Stored items
+++
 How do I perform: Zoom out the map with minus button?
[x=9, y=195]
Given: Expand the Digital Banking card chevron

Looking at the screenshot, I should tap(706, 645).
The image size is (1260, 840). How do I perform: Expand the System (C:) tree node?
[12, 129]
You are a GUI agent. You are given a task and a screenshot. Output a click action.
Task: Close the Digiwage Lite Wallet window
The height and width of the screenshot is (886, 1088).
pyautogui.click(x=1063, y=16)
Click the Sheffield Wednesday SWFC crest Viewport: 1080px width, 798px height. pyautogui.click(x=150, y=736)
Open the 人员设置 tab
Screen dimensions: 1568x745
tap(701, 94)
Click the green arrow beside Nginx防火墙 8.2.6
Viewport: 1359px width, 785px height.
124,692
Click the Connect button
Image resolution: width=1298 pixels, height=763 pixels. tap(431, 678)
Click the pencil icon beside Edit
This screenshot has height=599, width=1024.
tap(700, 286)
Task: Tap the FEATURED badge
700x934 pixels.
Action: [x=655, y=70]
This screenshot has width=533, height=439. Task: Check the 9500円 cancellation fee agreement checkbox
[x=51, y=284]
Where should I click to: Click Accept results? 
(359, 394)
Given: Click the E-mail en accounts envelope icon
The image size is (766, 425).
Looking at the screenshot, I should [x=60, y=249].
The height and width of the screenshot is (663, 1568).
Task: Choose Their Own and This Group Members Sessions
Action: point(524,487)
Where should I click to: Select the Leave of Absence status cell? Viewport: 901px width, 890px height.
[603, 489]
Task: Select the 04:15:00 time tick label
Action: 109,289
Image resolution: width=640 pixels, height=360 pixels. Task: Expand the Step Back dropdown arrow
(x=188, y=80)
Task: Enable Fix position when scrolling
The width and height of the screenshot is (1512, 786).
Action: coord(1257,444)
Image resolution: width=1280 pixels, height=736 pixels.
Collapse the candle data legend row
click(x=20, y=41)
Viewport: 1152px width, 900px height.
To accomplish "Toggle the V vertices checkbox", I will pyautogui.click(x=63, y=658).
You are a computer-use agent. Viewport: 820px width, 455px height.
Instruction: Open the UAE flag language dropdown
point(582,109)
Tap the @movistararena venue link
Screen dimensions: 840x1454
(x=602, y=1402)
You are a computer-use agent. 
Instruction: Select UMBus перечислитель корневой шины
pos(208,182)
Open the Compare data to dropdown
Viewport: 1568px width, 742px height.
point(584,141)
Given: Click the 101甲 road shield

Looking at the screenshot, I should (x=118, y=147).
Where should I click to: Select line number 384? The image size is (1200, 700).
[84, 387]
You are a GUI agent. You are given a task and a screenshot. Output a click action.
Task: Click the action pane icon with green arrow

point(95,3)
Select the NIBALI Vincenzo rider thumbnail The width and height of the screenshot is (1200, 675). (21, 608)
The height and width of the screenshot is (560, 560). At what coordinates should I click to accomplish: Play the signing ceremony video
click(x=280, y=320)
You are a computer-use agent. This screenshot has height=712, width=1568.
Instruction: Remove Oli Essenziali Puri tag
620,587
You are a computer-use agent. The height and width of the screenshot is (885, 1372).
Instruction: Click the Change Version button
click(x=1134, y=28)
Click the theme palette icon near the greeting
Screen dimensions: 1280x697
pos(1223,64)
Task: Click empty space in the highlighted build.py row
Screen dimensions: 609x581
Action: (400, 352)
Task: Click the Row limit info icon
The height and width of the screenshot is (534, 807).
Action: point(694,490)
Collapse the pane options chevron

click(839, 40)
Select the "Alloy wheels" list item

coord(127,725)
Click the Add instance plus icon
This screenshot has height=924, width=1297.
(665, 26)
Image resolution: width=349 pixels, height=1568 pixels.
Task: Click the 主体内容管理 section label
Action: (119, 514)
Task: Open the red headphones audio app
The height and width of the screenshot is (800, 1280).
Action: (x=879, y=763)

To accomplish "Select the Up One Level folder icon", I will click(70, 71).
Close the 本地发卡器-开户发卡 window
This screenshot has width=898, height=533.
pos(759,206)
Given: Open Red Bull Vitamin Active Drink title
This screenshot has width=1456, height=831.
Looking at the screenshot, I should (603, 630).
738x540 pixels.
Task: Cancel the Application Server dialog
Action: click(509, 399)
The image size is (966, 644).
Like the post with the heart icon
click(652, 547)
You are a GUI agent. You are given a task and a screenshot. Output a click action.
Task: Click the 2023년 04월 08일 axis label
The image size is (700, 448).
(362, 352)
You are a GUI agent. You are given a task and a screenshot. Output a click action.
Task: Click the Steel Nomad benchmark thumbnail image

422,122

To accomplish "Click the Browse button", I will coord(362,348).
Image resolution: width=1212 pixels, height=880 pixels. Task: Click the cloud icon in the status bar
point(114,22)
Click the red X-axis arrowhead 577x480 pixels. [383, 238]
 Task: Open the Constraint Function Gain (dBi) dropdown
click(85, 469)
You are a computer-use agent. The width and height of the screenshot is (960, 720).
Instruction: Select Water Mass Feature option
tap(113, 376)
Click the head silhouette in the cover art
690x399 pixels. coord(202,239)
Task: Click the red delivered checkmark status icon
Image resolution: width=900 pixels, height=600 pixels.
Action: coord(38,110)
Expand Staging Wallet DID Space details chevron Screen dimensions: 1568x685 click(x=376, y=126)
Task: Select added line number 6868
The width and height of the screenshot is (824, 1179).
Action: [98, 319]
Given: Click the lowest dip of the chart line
+++
### Problem requirements
Repeat the lines above with every word intact.

### The completed task
 How do I perform: Zoom out the map with minus button?
[x=9, y=195]
Given: Expand the Digital Banking card chevron

Looking at the screenshot, I should tap(706, 645).
The image size is (1260, 840). How do I perform: Expand the System (C:) tree node?
[12, 129]
You are a GUI agent. You are given a task and a screenshot. Output a click action.
Task: Close the Digiwage Lite Wallet window
The height and width of the screenshot is (886, 1088).
pyautogui.click(x=1063, y=16)
Click the Sheffield Wednesday SWFC crest Viewport: 1080px width, 798px height. pyautogui.click(x=150, y=736)
Open the 人员设置 tab
Screen dimensions: 1568x745
tap(701, 94)
Click the green arrow beside Nginx防火墙 8.2.6
Viewport: 1359px width, 785px height.
124,692
Click the Connect button
Image resolution: width=1298 pixels, height=763 pixels. tap(431, 678)
Click the pencil icon beside Edit
This screenshot has height=599, width=1024.
tap(700, 286)
Task: Tap the FEATURED badge
700x934 pixels.
Action: [x=655, y=70]
This screenshot has width=533, height=439. Task: Check the 9500円 cancellation fee agreement checkbox
[x=51, y=284]
Where should I click to: Click Accept results? 
(359, 394)
Given: Click the E-mail en accounts envelope icon
The image size is (766, 425).
Looking at the screenshot, I should [x=60, y=249].
The height and width of the screenshot is (663, 1568).
Task: Choose Their Own and This Group Members Sessions
Action: point(524,487)
Where should I click to: Select the Leave of Absence status cell? Viewport: 901px width, 890px height.
[603, 489]
Task: Select the 04:15:00 time tick label
Action: 109,289
Image resolution: width=640 pixels, height=360 pixels. Task: Expand the Step Back dropdown arrow
(x=188, y=80)
Task: Enable Fix position when scrolling
The width and height of the screenshot is (1512, 786).
Action: coord(1257,444)
Image resolution: width=1280 pixels, height=736 pixels.
Collapse the candle data legend row
click(x=20, y=41)
Viewport: 1152px width, 900px height.
To accomplish "Toggle the V vertices checkbox", I will pyautogui.click(x=63, y=658).
You are a computer-use agent. Viewport: 820px width, 455px height.
Instruction: Open the UAE flag language dropdown
point(582,109)
Tap the @movistararena venue link
Screen dimensions: 840x1454
(x=602, y=1402)
You are a computer-use agent. 
Instruction: Select UMBus перечислитель корневой шины
pos(208,182)
Open the Compare data to dropdown
Viewport: 1568px width, 742px height.
point(584,141)
Given: Click the 101甲 road shield

Looking at the screenshot, I should (x=118, y=147).
Where should I click to: Select line number 384? The image size is (1200, 700).
[84, 387]
You are a GUI agent. You are given a task and a screenshot. Output a click action.
Task: Click the action pane icon with green arrow

point(95,3)
Select the NIBALI Vincenzo rider thumbnail The width and height of the screenshot is (1200, 675). (21, 608)
The height and width of the screenshot is (560, 560). At what coordinates should I click to accomplish: Play the signing ceremony video
click(x=280, y=320)
You are a computer-use agent. This screenshot has height=712, width=1568.
Instruction: Remove Oli Essenziali Puri tag
620,587
You are a computer-use agent. The height and width of the screenshot is (885, 1372).
Instruction: Click the Change Version button
click(x=1134, y=28)
Click the theme palette icon near the greeting
Screen dimensions: 1280x697
pos(1223,64)
Task: Click empty space in the highlighted build.py row
Screen dimensions: 609x581
Action: (400, 352)
Task: Click the Row limit info icon
The height and width of the screenshot is (534, 807).
Action: point(694,490)
Collapse the pane options chevron

click(839, 40)
Select the "Alloy wheels" list item

coord(127,725)
Click the Add instance plus icon
This screenshot has height=924, width=1297.
(665, 26)
Image resolution: width=349 pixels, height=1568 pixels.
Task: Click the 主体内容管理 section label
Action: (119, 514)
Task: Open the red headphones audio app
The height and width of the screenshot is (800, 1280).
Action: (x=879, y=763)

To accomplish "Select the Up One Level folder icon", I will click(70, 71).
Close the 本地发卡器-开户发卡 window
This screenshot has width=898, height=533.
pos(759,206)
Given: Open Red Bull Vitamin Active Drink title
This screenshot has width=1456, height=831.
Looking at the screenshot, I should (603, 630).
738x540 pixels.
Task: Cancel the Application Server dialog
Action: click(509, 399)
The image size is (966, 644).
Like the post with the heart icon
click(652, 547)
You are a GUI agent. You are given a task and a screenshot. Output a click action.
Task: Click the 2023년 04월 08일 axis label
The image size is (700, 448).
(362, 352)
You are a GUI agent. You are given a task and a screenshot. Output a click action.
Task: Click the Steel Nomad benchmark thumbnail image

422,122

To accomplish "Click the Browse button", I will coord(362,348).
Image resolution: width=1212 pixels, height=880 pixels. Task: Click the cloud icon in the status bar
point(114,22)
Click the red X-axis arrowhead 577x480 pixels. [383, 238]
 Task: Open the Constraint Function Gain (dBi) dropdown
click(85, 469)
You are a computer-use agent. The width and height of the screenshot is (960, 720).
Instruction: Select Water Mass Feature option
tap(113, 376)
Click the head silhouette in the cover art
690x399 pixels. coord(202,239)
Task: Click the red delivered checkmark status icon
Image resolution: width=900 pixels, height=600 pixels.
Action: coord(38,110)
Expand Staging Wallet DID Space details chevron Screen dimensions: 1568x685 click(x=376, y=126)
Task: Select added line number 6868
The width and height of the screenshot is (824, 1179).
Action: [98, 319]
Given: Click the lowest dip of the chart line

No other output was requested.